Bublanina: Czech Bubble Cake









Bublanina is a Czech confection that translates as 'bubble cake' because of the way the batter bubbles up around the fruit as it cooks. The beauty of this cake is its versatility. Similar to a clafouti, it can be made with pretty much any fruits that are in season, providing they're not to soft or wet. Fresh Ontario plums, cherries, strawberries and blueberries would be gorgeous, as would figs, raspberries, nectarines and apricots. Delicious served as a breakfast pastry or fabulous summertime dessert, Bublanina is a glorious way to make the most of Ontario's sweet summer bounty.

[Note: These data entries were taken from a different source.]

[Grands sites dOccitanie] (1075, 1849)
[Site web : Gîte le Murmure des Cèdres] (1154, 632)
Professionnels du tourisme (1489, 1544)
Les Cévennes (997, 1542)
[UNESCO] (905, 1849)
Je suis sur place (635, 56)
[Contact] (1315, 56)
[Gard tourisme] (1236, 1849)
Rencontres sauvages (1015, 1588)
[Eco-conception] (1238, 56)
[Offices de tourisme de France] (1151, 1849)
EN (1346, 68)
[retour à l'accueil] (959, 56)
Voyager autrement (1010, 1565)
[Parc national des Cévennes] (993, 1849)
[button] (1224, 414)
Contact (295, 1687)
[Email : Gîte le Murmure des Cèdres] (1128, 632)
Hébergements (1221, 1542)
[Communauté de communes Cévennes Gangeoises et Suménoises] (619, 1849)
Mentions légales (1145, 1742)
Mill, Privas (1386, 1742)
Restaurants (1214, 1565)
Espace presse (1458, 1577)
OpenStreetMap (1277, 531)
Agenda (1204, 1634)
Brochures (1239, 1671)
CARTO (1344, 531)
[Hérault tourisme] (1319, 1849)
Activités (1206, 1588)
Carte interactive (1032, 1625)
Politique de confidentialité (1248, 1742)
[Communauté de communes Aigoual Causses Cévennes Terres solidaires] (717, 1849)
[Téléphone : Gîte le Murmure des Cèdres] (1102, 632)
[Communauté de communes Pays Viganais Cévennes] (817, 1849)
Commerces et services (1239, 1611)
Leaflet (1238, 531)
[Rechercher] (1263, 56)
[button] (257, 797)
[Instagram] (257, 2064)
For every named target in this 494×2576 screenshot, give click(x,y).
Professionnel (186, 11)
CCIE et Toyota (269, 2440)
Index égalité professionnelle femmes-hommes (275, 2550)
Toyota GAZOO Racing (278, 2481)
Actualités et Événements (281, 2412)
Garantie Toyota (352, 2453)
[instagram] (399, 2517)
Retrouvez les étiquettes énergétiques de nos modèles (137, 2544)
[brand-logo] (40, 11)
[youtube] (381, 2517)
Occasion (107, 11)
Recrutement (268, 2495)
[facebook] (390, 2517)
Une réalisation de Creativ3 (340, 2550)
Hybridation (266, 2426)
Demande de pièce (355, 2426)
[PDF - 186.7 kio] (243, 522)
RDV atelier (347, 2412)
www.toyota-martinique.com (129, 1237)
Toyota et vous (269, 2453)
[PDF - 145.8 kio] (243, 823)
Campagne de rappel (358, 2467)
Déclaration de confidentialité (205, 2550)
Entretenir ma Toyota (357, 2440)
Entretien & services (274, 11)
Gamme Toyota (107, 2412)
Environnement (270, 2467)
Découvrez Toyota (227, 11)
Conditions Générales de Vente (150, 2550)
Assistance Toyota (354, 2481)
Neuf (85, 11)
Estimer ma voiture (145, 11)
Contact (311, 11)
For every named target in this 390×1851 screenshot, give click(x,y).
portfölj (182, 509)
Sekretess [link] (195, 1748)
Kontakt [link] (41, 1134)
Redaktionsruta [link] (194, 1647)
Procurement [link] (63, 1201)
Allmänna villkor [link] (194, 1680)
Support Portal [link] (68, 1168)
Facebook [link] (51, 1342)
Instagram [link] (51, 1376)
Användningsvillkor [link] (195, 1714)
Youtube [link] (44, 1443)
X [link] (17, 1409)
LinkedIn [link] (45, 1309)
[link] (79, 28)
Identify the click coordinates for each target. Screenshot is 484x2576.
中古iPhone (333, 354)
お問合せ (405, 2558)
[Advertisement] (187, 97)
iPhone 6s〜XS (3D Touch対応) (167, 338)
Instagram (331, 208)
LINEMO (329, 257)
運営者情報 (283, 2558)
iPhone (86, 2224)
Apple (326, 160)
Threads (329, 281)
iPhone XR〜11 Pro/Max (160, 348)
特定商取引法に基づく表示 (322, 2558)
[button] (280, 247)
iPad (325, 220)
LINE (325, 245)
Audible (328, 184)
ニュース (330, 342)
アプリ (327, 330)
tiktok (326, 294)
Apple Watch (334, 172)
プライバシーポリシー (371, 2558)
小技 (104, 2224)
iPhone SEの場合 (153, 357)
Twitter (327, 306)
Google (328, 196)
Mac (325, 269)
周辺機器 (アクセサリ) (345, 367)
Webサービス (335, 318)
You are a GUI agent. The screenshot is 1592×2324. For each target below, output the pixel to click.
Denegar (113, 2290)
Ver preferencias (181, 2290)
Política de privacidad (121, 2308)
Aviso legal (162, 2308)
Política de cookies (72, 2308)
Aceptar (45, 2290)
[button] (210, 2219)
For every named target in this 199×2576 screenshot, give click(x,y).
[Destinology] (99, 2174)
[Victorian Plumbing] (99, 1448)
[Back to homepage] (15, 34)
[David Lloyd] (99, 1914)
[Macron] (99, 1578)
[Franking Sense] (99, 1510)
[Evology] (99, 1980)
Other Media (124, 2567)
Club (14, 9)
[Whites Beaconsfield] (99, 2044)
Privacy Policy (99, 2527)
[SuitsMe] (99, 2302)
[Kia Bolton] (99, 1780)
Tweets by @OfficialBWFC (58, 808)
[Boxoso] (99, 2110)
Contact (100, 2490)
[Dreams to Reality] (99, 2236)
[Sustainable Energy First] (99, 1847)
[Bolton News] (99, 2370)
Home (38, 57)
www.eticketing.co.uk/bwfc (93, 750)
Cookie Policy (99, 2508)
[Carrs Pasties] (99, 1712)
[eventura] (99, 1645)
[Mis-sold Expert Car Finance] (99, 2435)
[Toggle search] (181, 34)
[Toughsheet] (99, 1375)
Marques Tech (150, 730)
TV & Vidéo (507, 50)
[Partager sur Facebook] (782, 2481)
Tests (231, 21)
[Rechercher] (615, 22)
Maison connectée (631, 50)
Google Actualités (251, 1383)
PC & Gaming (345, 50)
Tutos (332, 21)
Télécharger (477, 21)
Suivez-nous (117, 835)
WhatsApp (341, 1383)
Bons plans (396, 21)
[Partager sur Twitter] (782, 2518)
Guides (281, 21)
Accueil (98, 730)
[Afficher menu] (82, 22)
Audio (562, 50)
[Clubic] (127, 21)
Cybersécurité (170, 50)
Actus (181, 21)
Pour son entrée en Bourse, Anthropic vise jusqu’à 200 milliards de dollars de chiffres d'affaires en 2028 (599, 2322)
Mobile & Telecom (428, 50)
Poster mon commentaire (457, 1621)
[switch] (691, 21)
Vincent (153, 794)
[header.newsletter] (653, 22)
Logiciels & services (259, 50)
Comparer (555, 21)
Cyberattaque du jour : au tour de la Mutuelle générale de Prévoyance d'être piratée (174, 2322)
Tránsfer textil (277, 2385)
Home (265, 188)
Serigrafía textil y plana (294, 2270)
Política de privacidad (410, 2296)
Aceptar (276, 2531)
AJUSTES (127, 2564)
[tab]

Sliced fresh summertime fruit is placed over the batter in a springform pan




Czech Bubble Cake (Bublanina)
serves 8

5/8 cup light muscovado or brown sugar
3 tbsp softened butter
2 large eggs
1 cup plain flour
1 tsp baking powder
1 cup plain yoghurt
1 tsp orange zest
1 tbsp Grand Marnier
1/2 tsp almond essence or vanilla extract
1/8 tsp of salt
1 cup each of plums, cherries, strawberries and blueberries

crème fraîche, for garnish (optional)


Pre-heat the oven to 350°F.

Mix the butter and sugar together with an electric whisk until light and fluffy. Add the eggs, one at a time, mixing well in between. Sift in the flour and baking powder, almond essence, orange zest, Grand Marnier and the pinch of salt, then mix well. Finally, add enough yoghurt to create quite a thick dough, almost as thick as bread dough. You want it to support the fruit when you scatter it on top. 

Pour the batter into a greased and lined 9-inch springform cake tin. Prepare the fruit: slice the plums, stone the cherries, halve the strawberries, etc. Press about two thirds of the fruit into the top of the batter. Scatter the rest over the top. Bake for 40 minutes, or until the batter has cooked through and is firm to the touch. Allow to cool a little before dusting with powdered sugar and serving with crème fraîche or just as it is.